Die Festung Minceta haben wir aber gesehen, beziehungsweise bestiegen. Dort waren auch sehr viele Japaner die ihre Handies auf langen Stangen vor sich hertrugen und damit, was den Alfred, der aber ebenfalls fotografierte, ärgerte, ihre Selfies machten und jetzt weiß ich endlich, wie das geht.

Sommerfestspiele gibt es auch, aber die werden heuer wahrscheinlich erst eröffnet, so kann ich mich mit der Abbildung der Vostellung von “Dundo Maroje” begnügen.

Dann geht es in die Umgebung, wo wir wahrscheinlich auch nicht waren. Man sieht das Hotel “Adriatic” und den Hafen Gruz.

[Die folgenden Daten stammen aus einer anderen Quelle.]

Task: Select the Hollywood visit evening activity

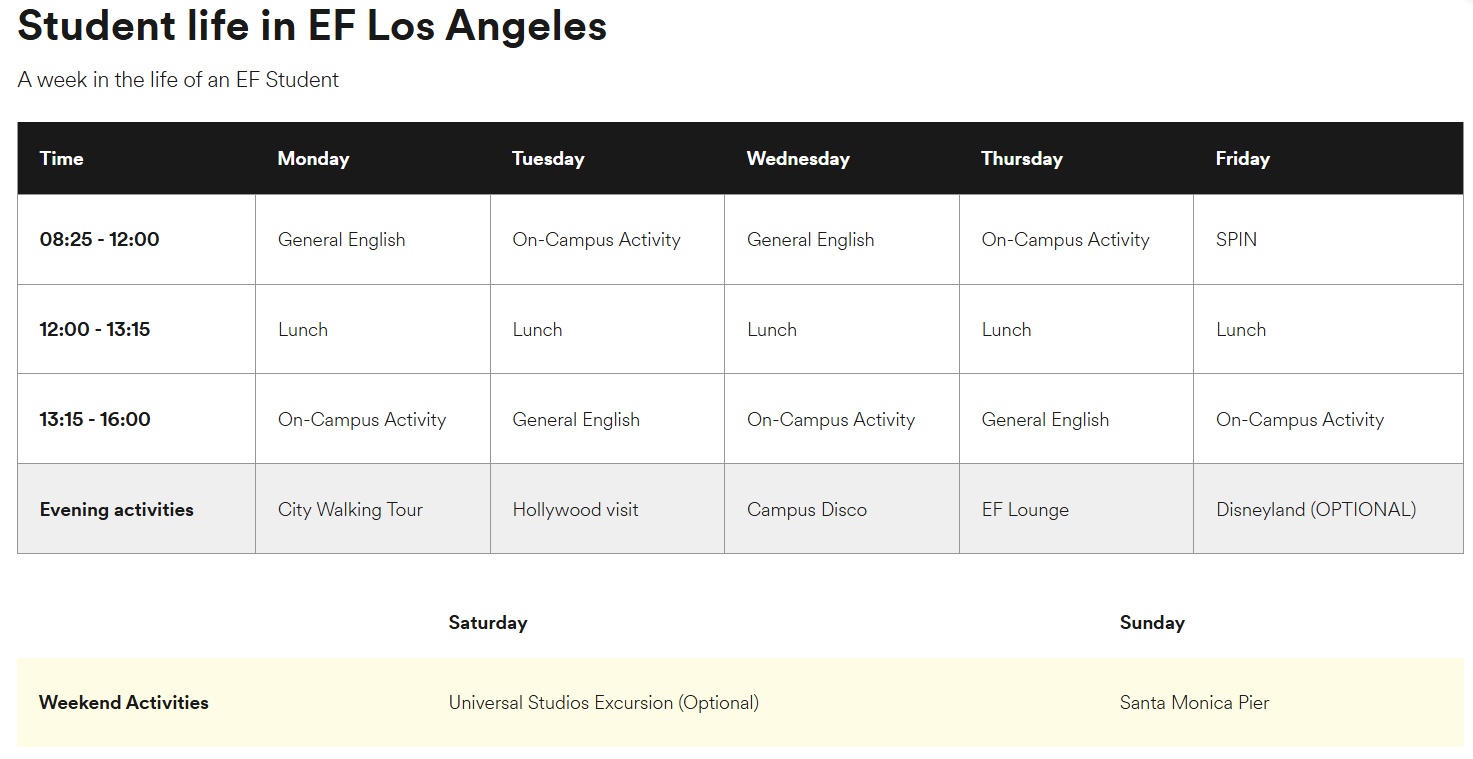Action: coord(575,510)
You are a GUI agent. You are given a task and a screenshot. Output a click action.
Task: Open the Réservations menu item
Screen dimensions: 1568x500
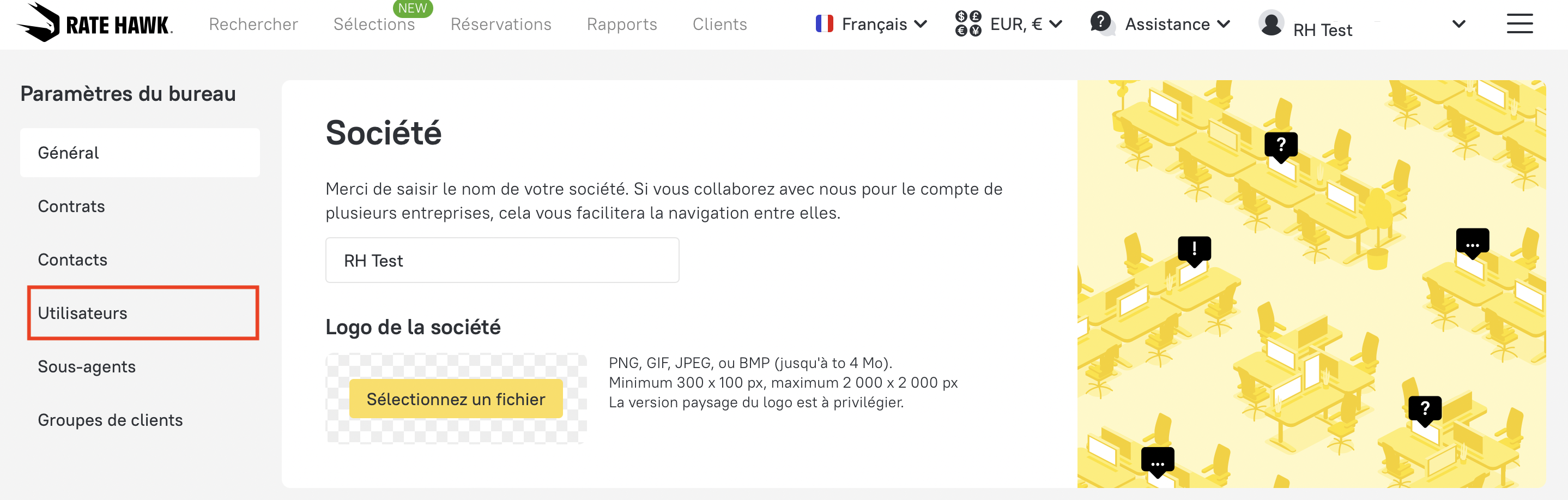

Die Museen werden beschrieben und wie schon erwähnt, die Hotels in allen ihren Kategorien. Dann sieht man noch die Tänzerinnen bei einer Folklore-Veranstaltungen mit ihren weiß schwarzen Dirndlähnlichen Kostürmen. Eine Frau mit einer weißen gestärkten Haube und eine andere vor einem reichgedeckten Restauranttisch, ist ebenfalls zu sehen

Spannend also die Geschichte mit der Gegenwart zu vereinen und mit einem uralten Büchlein durch eine Stadt zu gehen, die es so nicht mehr gibt oder doch natürlich, ganz genau nachgebildet und wahrscheinlich doch ganz anders. Eineinhalb Tage sind wir dort gewesen, über die Stadtmauer marschiert, haben einmal Fischplatte und einmal im Panoramarestaurant Tuna-Salat gegessen, bevor wir mit der Seilbahn wieder hinunterfurhen.

Hinauf sind wir gegangen, weil wir die Station nicht so schnell fanden. Das war aber sehr schön und bei der Seilbahnstation ganz oben, wo man die Tickets bekam, gab es auch einen Shop mit wahrscheinlich aktuelleren Dubrovnik-Führern. Mir hat aber mein alter Fund genügt und ich kann mich auch erinnern, daß meine Schwester in den Sechziger oder Siebzigerjahren dort gewesen ist und als Souvenier eine Tasche und einen ähnlichen Führer mitgebracht hat.